_PROBLEM REQUIREMENTS_
Search the records below for the word "computer" and show every line where it occurs.

_RECORDED DATA_
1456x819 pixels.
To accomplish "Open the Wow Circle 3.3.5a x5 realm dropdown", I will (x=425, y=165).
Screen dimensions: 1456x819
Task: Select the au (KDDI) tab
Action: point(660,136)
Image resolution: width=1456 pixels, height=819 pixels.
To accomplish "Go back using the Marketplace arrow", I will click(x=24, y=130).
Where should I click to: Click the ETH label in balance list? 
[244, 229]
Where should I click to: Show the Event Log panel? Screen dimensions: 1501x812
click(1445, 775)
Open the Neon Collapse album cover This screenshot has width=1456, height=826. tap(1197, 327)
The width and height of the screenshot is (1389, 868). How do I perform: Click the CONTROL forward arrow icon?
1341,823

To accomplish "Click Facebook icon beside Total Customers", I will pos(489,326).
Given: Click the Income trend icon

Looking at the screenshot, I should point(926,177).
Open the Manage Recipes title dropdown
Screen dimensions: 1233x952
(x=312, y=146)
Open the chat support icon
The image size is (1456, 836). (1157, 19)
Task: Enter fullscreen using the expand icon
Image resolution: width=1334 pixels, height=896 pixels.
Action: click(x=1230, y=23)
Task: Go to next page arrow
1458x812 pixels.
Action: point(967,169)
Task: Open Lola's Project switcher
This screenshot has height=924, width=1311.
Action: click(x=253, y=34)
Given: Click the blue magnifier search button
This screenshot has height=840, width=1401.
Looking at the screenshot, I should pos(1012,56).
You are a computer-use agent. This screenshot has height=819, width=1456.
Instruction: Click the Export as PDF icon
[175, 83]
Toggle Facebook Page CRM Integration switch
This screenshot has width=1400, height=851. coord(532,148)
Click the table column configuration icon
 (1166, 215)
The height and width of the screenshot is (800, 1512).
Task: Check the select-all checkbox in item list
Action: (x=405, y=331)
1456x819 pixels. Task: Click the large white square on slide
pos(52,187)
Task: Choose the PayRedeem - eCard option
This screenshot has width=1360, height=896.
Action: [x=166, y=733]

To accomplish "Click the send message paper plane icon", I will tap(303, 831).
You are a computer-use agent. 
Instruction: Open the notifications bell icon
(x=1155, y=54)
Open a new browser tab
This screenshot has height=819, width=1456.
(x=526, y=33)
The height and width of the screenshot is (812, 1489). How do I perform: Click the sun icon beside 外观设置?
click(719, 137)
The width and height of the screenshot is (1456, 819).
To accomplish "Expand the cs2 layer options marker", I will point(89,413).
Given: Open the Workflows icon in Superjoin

_SOLUTION TO THIS PROBLEM_
You are a computer-use agent. This screenshot has height=819, width=1456.
You are a computer-use agent. 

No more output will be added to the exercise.